**Passage fourni:**
++++

Bien qu’au premier abord il nous fasse du bien, il faut tout de même le décortiquer un peu ce texte pour en entendre toute la portée ! On peut être un peu perturbée par le début de ce texte, où Jésus nous parle du fait que ce ne sont pas les gens instruits et/ou sages qui reçoivent la Parole de Dieu pour leur vie. Et c’est assez perturbant, surtout dans une société comme la nôtre ou, finalement, on nous demande de savoir avant d'ouvrir la bouche, quoique parfois c’est quand même mieux plutôt que de s’improviser expert, on nous demande d'apprendre pendant des années, de faire des études, d'avoir de la connaissance pour pouvoir vivre dans ce monde ! Et là, face à ce texte, et ben non ! Surtout que quand Jésus dit ça, quand il parle des instruits et des sages, il pense aux pharisiens, à ceux qui connaissent les textes et la loi, ceux qui utilisent la loi et les textes pour enfermer Dieu dans une boite ! Mais tout de même, la phrase est dite : les choses de Dieu sont cachées aux sages et aux instruits, mais sont révélées aux plus petits.
Alors je me suis demandé, comment prêcher de manière intelligente que l’intellect est inutile pour la compréhension des choses de Dieu ?
Je me suis en tout premier lieu demandée ce qui handicapait les gens instruits de comprendre.
Je crois que l’un des plus gros obstacles que je discerne, c’est de penser que c’est par la connaissance que nous pouvons comprendre et appréhender la réalité de la vie. Souvent, et à travers de nombreux écrits, nous analysons la vie, nous la décortiquons en disant ce qu’il faudrait faire dans telle ou telle situation, comment il faudrait réagir, ce que veut dire tel ou tel geste, telle ou telle parole… En gros, se baser sur des analyses concrètes pour comprendre comment fonctionne la vie, le désir de tout maîtriser par l’intelligence.

++++

**Données d'entrée:**
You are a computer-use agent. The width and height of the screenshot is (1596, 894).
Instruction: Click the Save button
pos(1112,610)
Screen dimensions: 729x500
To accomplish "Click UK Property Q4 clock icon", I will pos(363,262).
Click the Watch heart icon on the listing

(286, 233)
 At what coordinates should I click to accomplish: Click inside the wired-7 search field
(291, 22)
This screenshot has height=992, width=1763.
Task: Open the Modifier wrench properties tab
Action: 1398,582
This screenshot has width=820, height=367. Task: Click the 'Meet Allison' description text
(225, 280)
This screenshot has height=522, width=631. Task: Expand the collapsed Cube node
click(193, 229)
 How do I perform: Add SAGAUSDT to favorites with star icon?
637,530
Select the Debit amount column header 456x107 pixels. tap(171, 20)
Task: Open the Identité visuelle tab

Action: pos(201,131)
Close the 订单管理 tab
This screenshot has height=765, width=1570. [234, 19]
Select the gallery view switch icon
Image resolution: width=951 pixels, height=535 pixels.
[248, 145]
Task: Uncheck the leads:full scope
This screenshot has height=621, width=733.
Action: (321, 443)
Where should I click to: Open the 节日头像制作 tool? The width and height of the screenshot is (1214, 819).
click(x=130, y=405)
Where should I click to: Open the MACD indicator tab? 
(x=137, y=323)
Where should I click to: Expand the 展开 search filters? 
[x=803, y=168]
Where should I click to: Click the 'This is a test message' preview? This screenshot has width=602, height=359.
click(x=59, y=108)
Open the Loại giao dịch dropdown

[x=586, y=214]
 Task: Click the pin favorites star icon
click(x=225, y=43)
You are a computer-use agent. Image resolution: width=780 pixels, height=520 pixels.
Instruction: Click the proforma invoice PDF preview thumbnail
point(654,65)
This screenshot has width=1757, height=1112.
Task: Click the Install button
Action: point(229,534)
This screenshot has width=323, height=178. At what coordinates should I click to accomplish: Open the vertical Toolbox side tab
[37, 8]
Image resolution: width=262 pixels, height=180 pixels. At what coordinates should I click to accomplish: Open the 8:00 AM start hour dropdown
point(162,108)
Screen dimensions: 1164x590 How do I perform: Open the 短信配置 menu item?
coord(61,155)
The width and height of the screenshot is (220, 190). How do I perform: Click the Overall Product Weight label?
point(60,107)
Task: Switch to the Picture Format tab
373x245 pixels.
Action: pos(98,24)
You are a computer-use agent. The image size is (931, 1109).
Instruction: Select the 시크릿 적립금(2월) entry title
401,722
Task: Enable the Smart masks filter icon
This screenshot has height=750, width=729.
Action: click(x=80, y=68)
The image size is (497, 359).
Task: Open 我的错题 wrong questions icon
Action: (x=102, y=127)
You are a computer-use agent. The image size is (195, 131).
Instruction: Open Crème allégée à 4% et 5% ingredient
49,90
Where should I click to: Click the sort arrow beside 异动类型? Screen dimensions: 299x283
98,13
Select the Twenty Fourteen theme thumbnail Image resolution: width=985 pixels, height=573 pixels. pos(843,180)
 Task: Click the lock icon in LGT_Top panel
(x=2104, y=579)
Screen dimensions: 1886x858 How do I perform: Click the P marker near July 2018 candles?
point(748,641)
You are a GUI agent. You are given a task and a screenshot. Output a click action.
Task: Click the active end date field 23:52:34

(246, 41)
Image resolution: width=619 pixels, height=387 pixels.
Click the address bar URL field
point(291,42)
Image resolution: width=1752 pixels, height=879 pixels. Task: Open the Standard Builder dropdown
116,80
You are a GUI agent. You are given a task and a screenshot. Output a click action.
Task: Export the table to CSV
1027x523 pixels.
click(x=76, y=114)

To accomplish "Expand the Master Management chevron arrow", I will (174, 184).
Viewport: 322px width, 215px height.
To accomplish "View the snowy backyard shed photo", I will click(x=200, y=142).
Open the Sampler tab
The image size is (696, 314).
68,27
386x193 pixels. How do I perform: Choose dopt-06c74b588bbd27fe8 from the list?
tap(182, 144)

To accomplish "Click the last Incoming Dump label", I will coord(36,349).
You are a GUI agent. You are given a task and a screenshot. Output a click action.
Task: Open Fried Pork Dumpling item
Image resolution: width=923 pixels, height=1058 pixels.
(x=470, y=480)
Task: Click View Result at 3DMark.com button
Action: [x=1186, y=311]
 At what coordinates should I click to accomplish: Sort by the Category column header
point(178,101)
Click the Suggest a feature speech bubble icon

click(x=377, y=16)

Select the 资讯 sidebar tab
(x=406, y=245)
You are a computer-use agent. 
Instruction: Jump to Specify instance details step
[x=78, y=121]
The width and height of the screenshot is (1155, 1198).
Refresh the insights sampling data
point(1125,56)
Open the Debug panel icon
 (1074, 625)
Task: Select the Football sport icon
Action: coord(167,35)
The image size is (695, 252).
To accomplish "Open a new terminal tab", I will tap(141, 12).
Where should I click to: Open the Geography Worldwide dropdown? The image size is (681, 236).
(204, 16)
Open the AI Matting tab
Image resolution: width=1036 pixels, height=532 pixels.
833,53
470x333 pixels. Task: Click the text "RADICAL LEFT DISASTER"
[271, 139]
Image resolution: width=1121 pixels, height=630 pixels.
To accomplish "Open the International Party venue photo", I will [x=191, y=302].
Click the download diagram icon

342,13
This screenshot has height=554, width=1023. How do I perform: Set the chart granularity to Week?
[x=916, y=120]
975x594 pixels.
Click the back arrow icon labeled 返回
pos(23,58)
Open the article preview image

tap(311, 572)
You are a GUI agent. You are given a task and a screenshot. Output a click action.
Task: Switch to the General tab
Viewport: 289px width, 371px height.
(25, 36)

++++

**À faire:**
1 - Recopiez mot pour mot le passage fourni, depuis « Alors je me » jusqu'à « instruits de comprendre. ».
2 - Citez sans rien y changer les entrées, de la ligne contenant « 975x594 pixels. » jusqu'à la dernière ligne des entrées comprise.

**Résultats par tâche:**
1 -
Alors je me suis demandé, comment prêcher de manière intelligente que l’intellect est inutile pour la compréhension des choses de Dieu ?
Je me suis en tout premier lieu demandée ce qui handicapait les gens instruits de comprendre.

2 -
975x594 pixels.
Click the back arrow icon labeled 返回
pos(23,58)
Open the article preview image

tap(311, 572)
You are a GUI agent. You are given a task and a screenshot. Output a click action.
Task: Switch to the General tab
Viewport: 289px width, 371px height.
(25, 36)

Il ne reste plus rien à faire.